WHAT THE EXERCISE ASKS:
Reproduce verbatim the lines of the data from the line containing "Click the scrollbar track below the date axis" through the final line, inclusive, and leave out the pictures.

ENTRIES PROVIDED:
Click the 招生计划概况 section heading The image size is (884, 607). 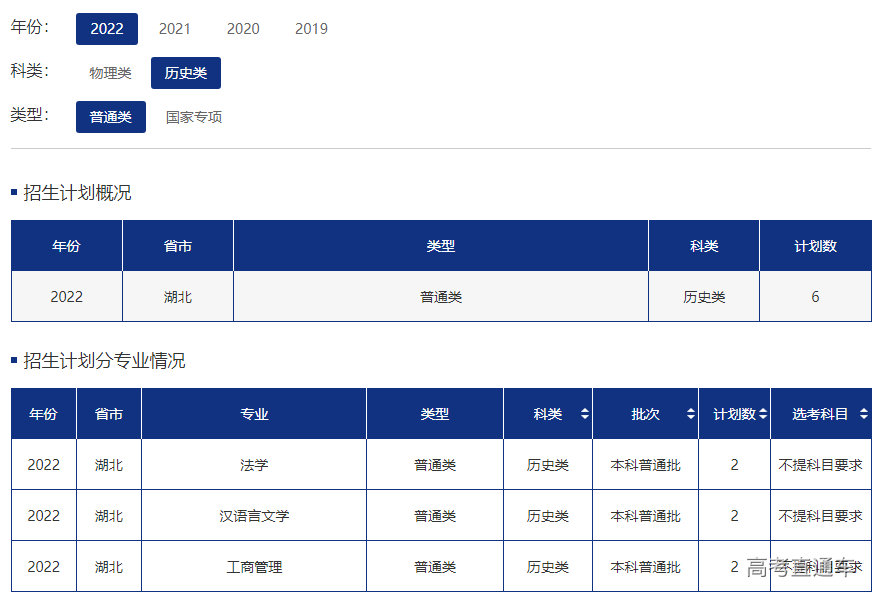click(77, 193)
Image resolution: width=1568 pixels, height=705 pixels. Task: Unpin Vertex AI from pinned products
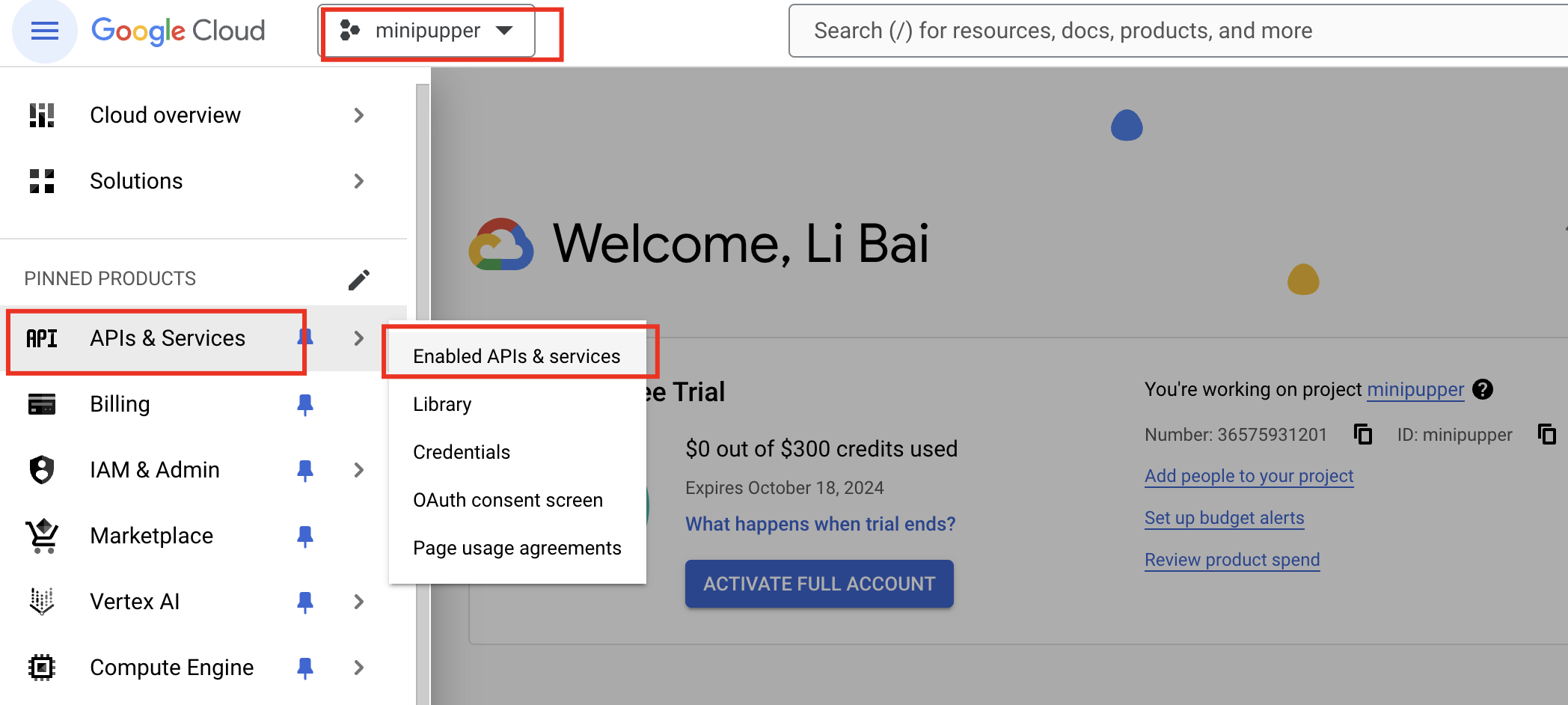click(305, 602)
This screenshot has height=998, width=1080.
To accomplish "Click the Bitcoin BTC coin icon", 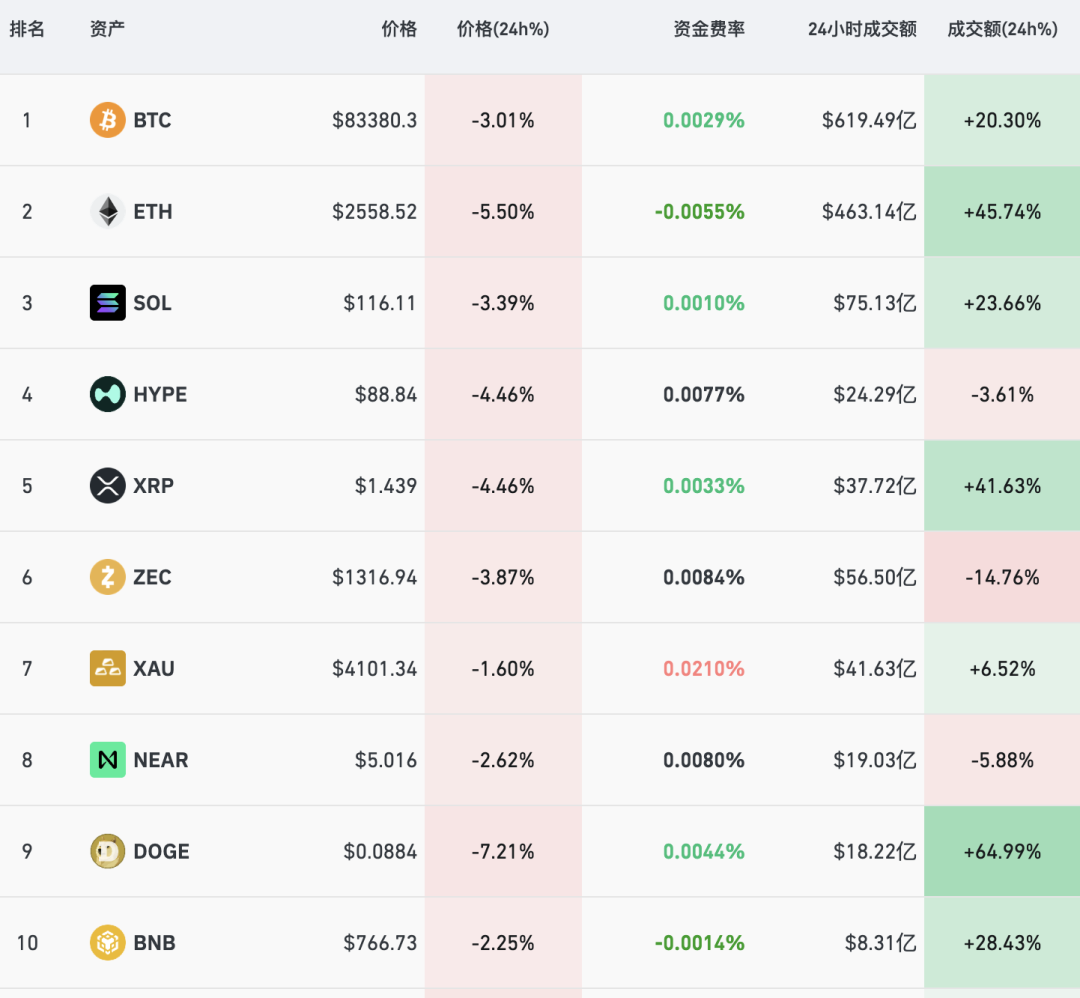I will pos(107,120).
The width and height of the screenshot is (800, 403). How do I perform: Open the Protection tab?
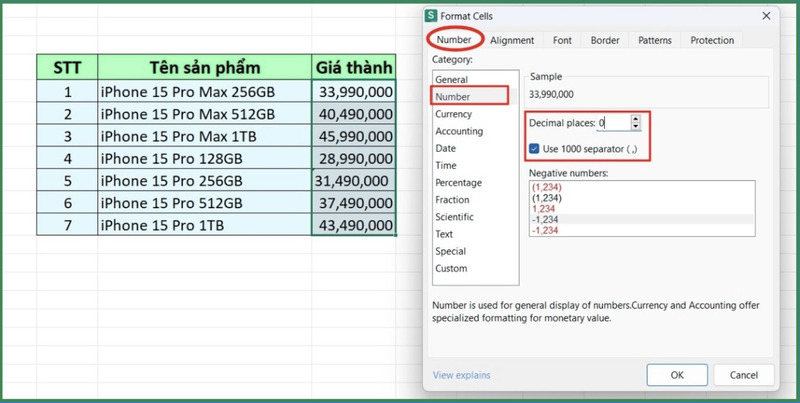point(712,40)
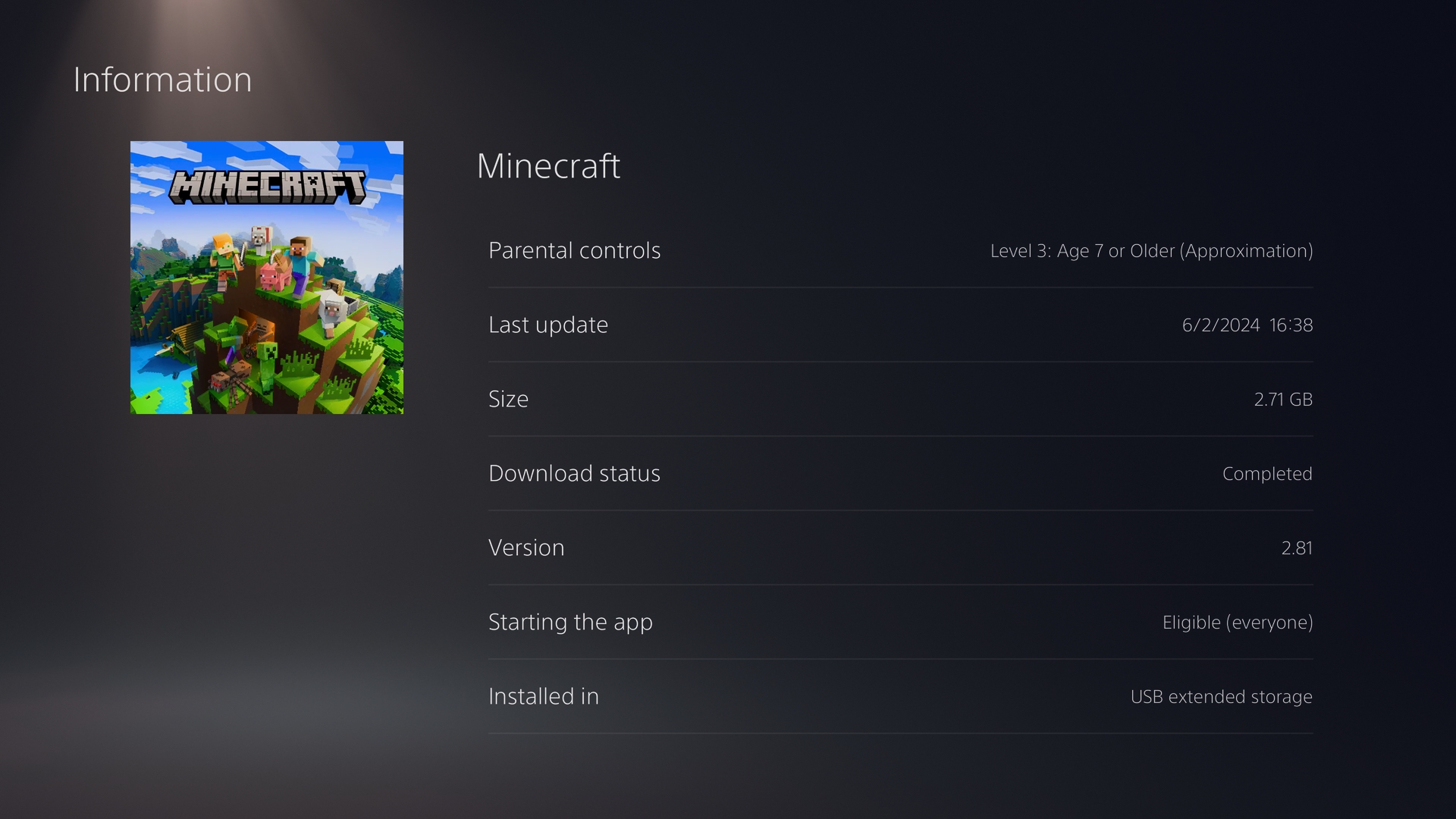
Task: Click the Information page heading
Action: pyautogui.click(x=162, y=80)
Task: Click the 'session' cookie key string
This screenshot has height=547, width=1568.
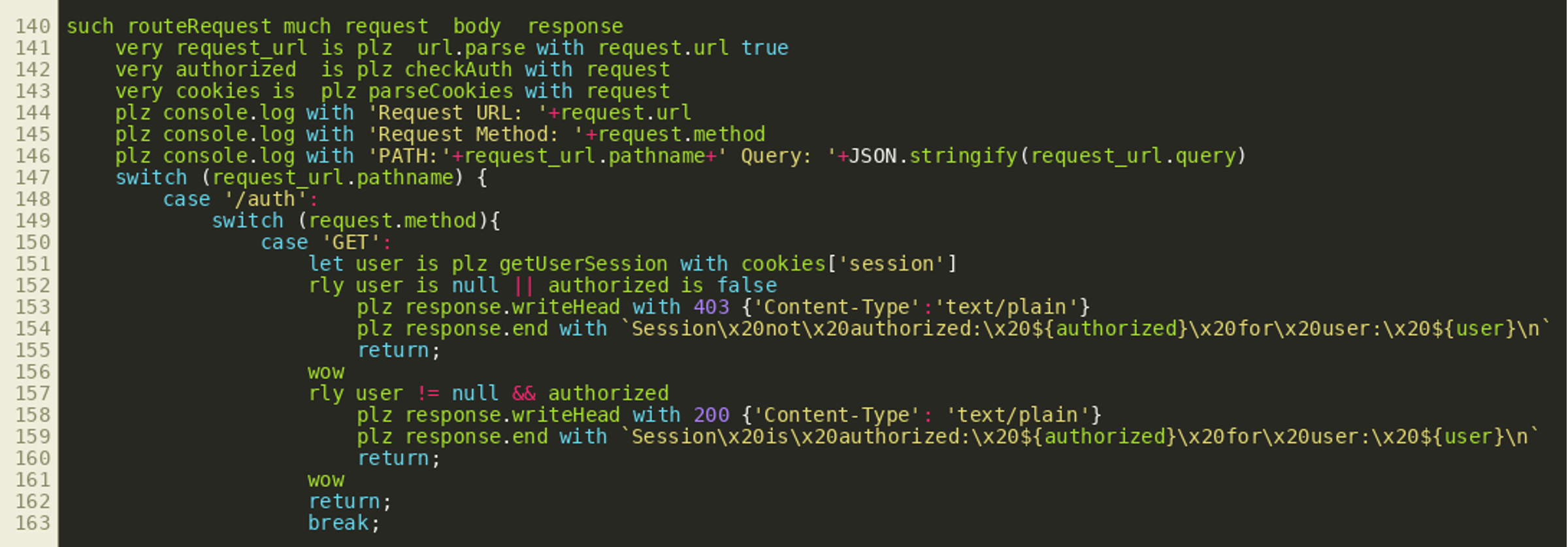Action: (892, 264)
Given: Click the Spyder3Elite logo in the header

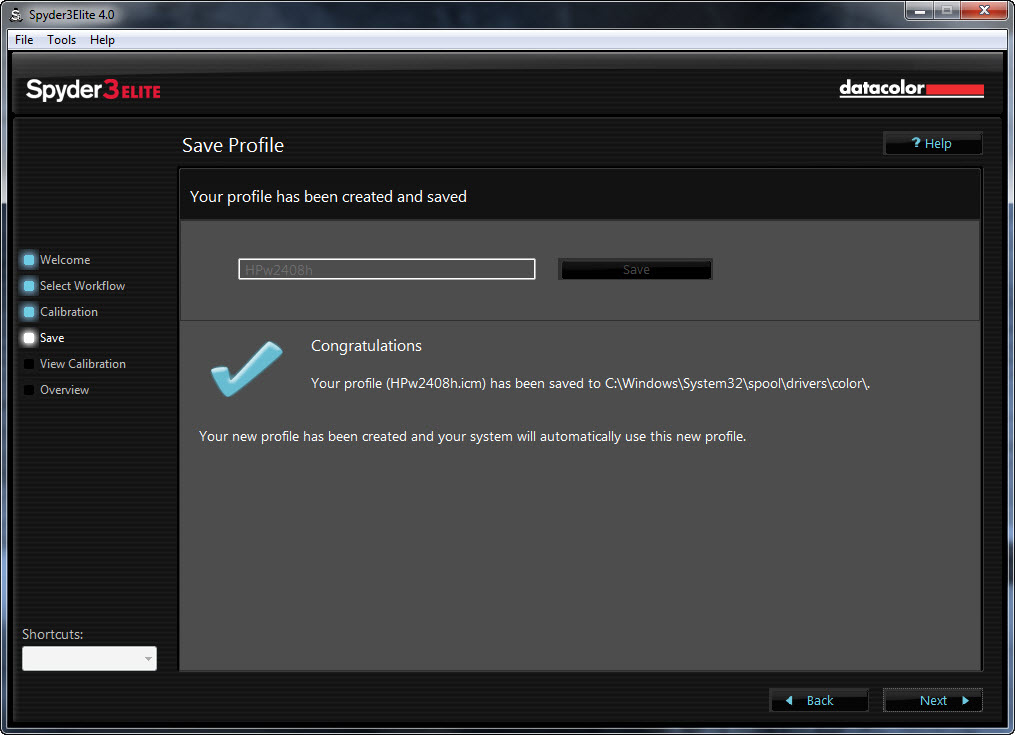Looking at the screenshot, I should click(x=93, y=90).
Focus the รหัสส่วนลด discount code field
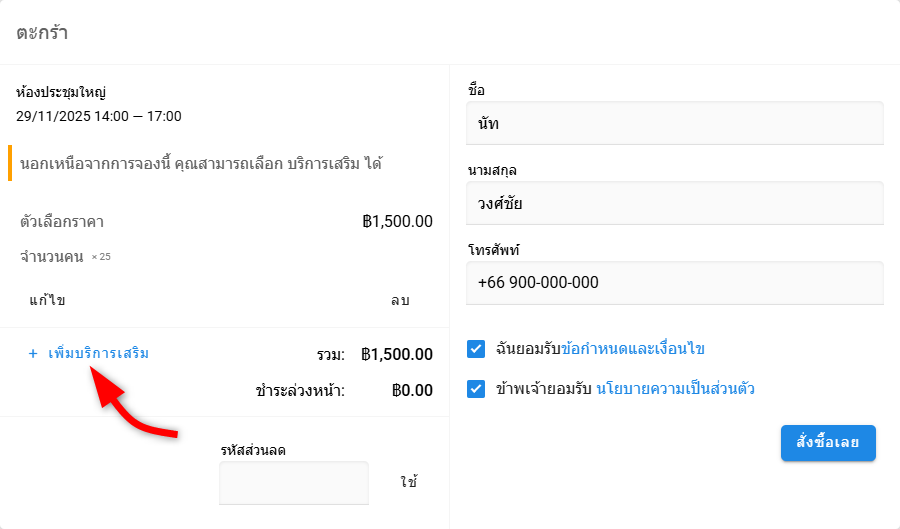 click(x=294, y=482)
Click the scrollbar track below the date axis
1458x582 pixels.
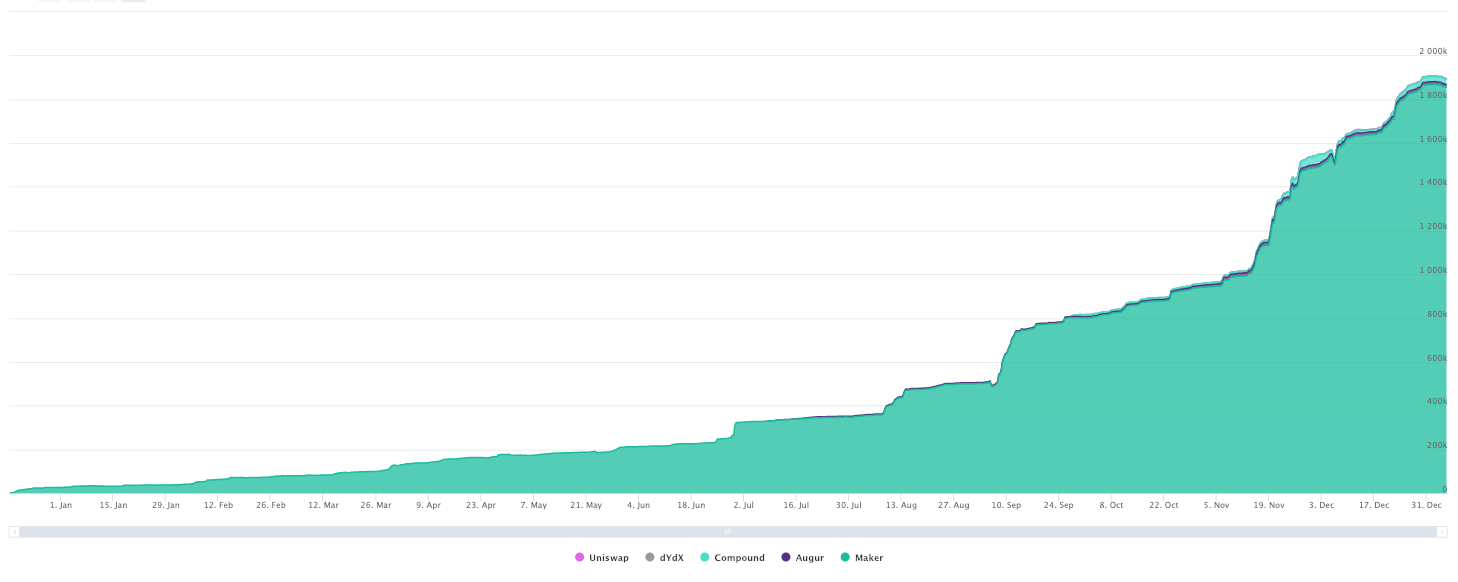[400, 533]
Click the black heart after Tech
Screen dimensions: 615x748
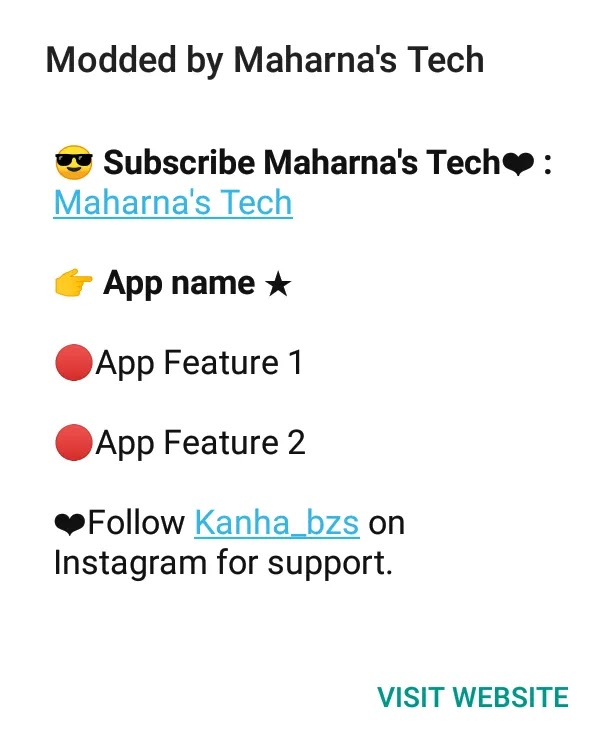pyautogui.click(x=518, y=165)
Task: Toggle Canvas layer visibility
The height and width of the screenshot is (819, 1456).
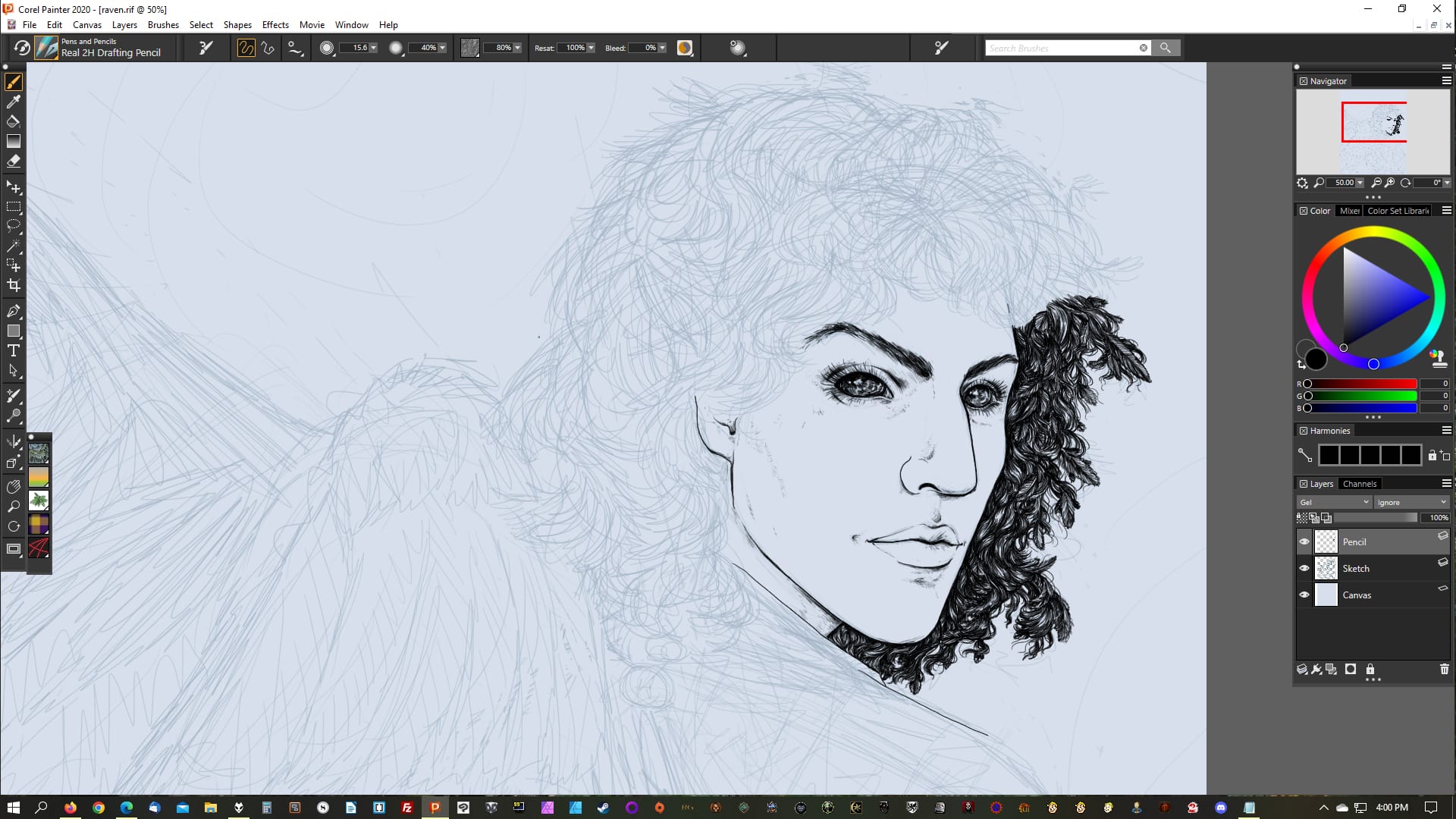Action: 1304,595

WORKED ANSWER:
Click the scrollbar track below the date axis
1458x582 pixels.
[400, 533]
Click the black heart after Tech
Screen dimensions: 615x748
pyautogui.click(x=518, y=165)
Task: Toggle Canvas layer visibility
The height and width of the screenshot is (819, 1456).
Action: 1304,595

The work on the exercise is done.